[Stored data entries]
**********

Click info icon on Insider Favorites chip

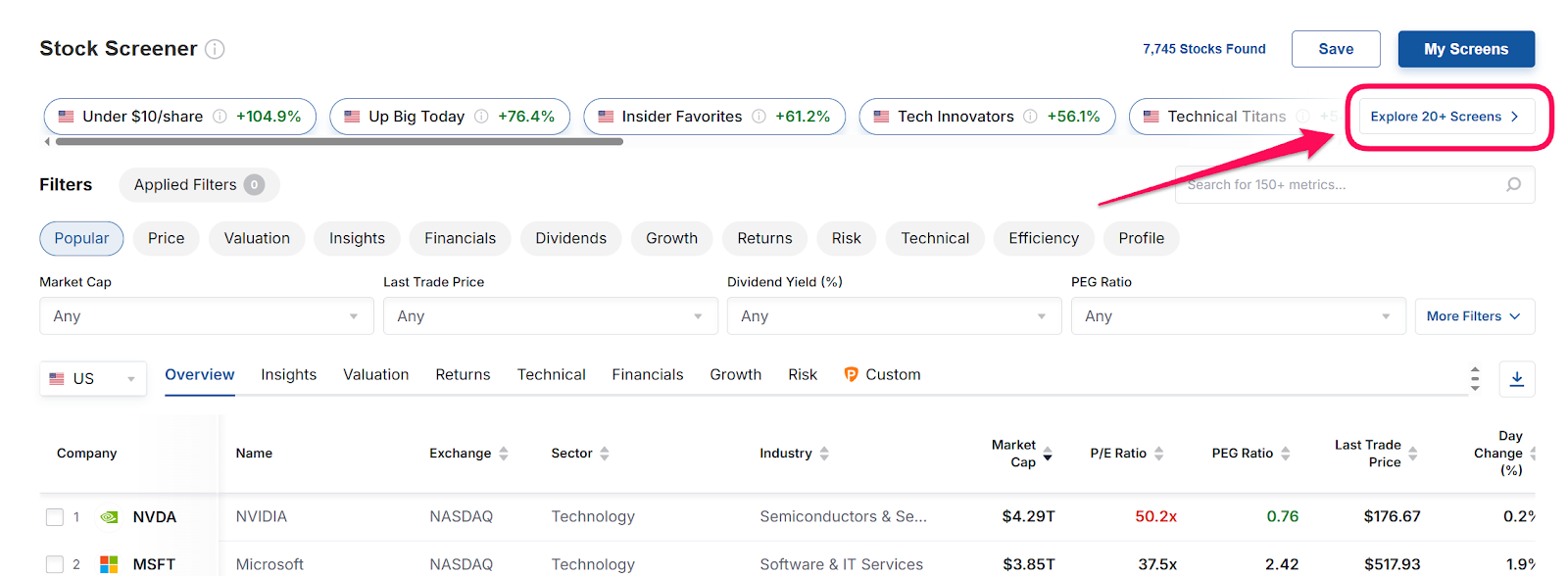pyautogui.click(x=759, y=117)
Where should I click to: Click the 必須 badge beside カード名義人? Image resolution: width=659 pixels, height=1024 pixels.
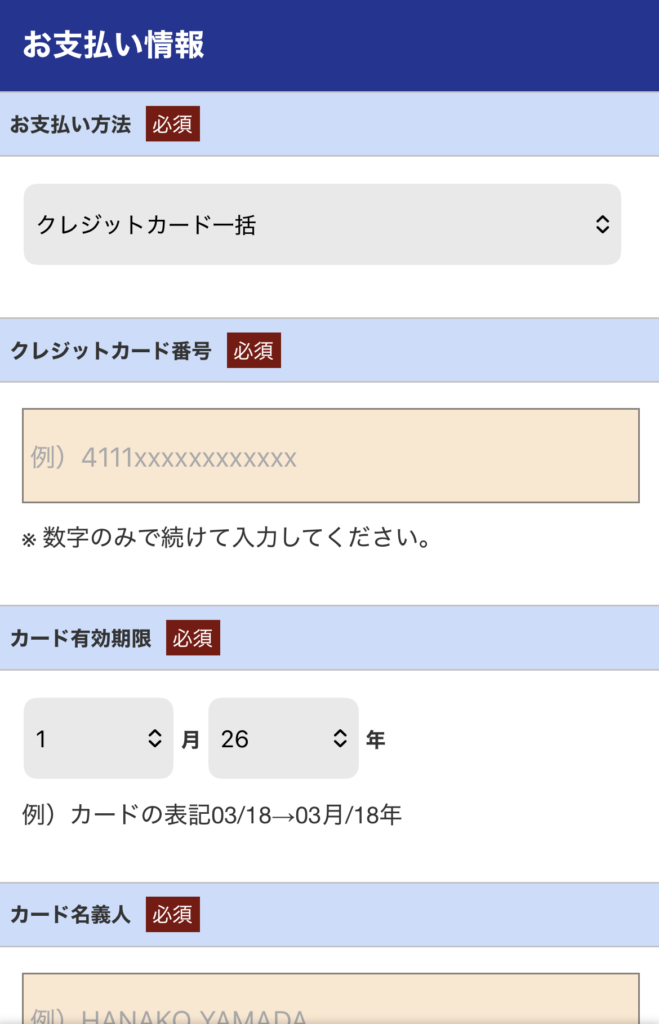(172, 914)
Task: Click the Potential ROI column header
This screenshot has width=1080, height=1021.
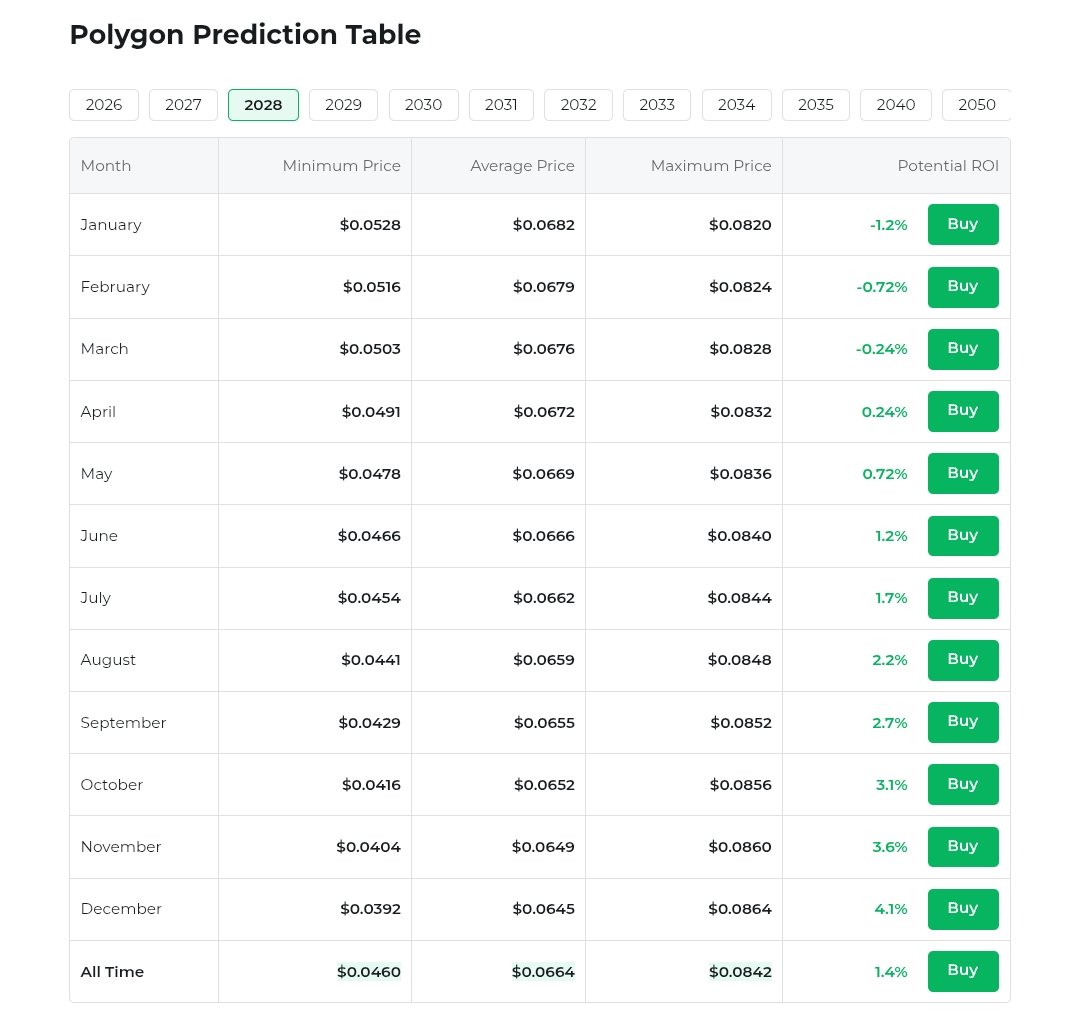Action: 947,166
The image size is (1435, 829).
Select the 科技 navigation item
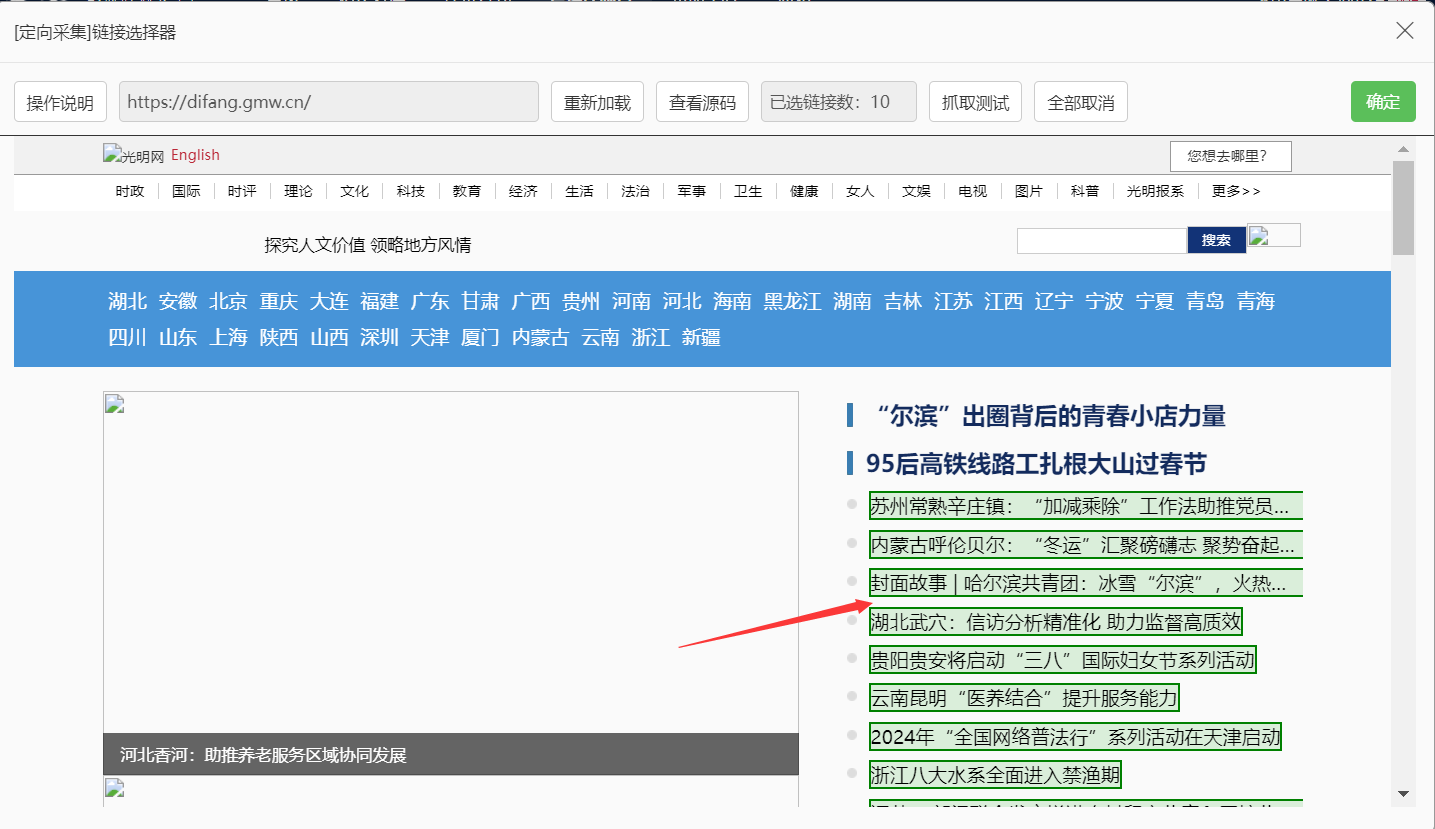tap(410, 191)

**********

**YOUR ASSIGNMENT**
The copy must include every record exactly and none of the pictures.

**SOLVED PROBLEM**
Click info icon on Insider Favorites chip

pyautogui.click(x=759, y=117)
Where should I click to: Click the 必須 badge beside カード名義人? Image resolution: width=659 pixels, height=1024 pixels.
(172, 914)
Task: Click the Potential ROI column header
This screenshot has width=1080, height=1021.
Action: 947,166
The image size is (1435, 829).
Select the 科技 navigation item
tap(410, 191)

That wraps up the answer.